* _Task to carry out_: Repeat the entries word for word, starting at the line that contains "The height and" and ending at the line that contains "This screenshot has height=1400, width=2576. In".

* _Records for the exercise_:

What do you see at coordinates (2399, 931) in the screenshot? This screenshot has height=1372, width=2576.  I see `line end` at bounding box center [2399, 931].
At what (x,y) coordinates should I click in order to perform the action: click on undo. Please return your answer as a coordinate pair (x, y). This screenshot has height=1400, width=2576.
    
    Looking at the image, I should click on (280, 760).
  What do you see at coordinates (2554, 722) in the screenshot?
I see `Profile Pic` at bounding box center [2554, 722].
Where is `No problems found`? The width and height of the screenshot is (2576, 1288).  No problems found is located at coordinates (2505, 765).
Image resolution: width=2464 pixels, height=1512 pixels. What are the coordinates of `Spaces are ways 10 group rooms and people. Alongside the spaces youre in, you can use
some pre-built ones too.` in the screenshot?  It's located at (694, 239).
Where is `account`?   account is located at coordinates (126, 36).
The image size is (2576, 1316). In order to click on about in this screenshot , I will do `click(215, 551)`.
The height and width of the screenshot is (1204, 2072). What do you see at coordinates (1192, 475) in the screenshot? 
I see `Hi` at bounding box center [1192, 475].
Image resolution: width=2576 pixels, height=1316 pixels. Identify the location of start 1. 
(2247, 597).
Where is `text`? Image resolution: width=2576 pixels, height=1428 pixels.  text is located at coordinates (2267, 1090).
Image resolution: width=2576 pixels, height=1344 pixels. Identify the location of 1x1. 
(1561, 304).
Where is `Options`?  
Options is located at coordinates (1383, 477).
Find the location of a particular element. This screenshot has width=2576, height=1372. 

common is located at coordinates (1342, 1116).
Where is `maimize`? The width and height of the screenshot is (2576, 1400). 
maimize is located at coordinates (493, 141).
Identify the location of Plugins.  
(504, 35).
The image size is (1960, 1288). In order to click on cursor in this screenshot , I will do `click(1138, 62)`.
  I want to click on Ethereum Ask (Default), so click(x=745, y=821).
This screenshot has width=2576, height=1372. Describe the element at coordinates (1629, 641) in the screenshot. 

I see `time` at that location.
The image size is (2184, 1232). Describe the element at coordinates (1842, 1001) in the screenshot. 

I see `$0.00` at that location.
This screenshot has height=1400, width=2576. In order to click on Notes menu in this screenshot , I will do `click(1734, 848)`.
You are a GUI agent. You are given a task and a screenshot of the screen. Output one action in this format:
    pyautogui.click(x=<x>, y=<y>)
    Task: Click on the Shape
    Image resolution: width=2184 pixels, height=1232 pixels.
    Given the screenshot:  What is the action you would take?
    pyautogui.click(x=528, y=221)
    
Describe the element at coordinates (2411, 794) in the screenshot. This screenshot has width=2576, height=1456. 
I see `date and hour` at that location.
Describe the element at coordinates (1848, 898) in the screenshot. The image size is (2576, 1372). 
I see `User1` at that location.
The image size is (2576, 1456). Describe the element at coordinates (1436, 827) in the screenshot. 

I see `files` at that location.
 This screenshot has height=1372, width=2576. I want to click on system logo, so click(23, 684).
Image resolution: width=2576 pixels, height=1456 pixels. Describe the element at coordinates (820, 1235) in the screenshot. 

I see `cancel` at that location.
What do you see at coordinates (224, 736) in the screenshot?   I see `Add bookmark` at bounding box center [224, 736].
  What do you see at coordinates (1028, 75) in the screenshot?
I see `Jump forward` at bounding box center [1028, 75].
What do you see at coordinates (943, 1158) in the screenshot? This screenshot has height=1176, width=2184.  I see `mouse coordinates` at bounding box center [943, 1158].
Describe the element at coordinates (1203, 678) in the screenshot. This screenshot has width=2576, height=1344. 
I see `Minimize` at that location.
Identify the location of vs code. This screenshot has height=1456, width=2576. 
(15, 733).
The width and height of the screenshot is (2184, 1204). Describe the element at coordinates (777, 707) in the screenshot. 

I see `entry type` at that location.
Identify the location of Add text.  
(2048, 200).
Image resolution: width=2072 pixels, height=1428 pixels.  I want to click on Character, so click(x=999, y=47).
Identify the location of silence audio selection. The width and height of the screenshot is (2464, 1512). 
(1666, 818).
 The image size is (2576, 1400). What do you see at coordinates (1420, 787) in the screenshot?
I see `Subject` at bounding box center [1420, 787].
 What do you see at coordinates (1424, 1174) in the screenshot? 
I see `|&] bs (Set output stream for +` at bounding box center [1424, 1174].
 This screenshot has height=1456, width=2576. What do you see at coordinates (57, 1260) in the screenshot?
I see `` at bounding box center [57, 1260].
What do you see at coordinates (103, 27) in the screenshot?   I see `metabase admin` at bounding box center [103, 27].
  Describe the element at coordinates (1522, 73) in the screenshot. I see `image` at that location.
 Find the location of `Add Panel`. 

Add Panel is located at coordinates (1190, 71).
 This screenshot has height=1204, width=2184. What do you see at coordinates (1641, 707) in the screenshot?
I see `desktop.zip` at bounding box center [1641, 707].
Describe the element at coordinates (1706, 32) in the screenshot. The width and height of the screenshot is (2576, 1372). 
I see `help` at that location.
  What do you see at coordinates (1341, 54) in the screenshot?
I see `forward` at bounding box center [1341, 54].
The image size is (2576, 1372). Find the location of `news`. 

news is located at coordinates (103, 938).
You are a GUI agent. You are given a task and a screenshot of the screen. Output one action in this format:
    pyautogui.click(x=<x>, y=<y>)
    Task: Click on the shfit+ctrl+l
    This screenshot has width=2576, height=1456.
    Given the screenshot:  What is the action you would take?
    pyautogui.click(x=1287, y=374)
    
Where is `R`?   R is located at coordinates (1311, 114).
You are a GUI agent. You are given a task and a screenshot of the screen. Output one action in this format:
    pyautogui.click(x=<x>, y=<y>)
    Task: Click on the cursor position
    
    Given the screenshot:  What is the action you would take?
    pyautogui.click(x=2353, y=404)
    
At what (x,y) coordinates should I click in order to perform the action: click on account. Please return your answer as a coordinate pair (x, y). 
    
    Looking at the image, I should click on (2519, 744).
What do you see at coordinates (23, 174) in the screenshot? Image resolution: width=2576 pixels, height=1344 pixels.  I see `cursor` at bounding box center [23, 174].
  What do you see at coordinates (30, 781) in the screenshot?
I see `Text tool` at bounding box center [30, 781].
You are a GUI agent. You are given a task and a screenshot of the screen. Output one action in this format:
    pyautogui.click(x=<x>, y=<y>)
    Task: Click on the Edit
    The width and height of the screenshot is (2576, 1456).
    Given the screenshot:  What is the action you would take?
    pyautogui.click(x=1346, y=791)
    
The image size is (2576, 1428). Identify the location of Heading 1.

* _Written response_:
The height and width of the screenshot is (1204, 2072). What do you see at coordinates (1192, 475) in the screenshot? 
I see `Hi` at bounding box center [1192, 475].
Image resolution: width=2576 pixels, height=1316 pixels. Identify the location of start 1. 
(2247, 597).
Where is `text`? Image resolution: width=2576 pixels, height=1428 pixels.  text is located at coordinates (2267, 1090).
Image resolution: width=2576 pixels, height=1344 pixels. Identify the location of 1x1. 
(1561, 304).
Where is `Options`?  
Options is located at coordinates (1383, 477).
Find the location of a particular element. This screenshot has width=2576, height=1372. 

common is located at coordinates (1342, 1116).
Where is `maimize`? The width and height of the screenshot is (2576, 1400). 
maimize is located at coordinates (493, 141).
Identify the location of Plugins.  
(504, 35).
The image size is (1960, 1288). In order to click on cursor in this screenshot , I will do `click(1138, 62)`.
  I want to click on Ethereum Ask (Default), so click(x=745, y=821).
This screenshot has width=2576, height=1372. Describe the element at coordinates (1629, 641) in the screenshot. 

I see `time` at that location.
The image size is (2184, 1232). Describe the element at coordinates (1842, 1001) in the screenshot. 

I see `$0.00` at that location.
This screenshot has height=1400, width=2576. In order to click on Notes menu in this screenshot , I will do `click(1734, 848)`.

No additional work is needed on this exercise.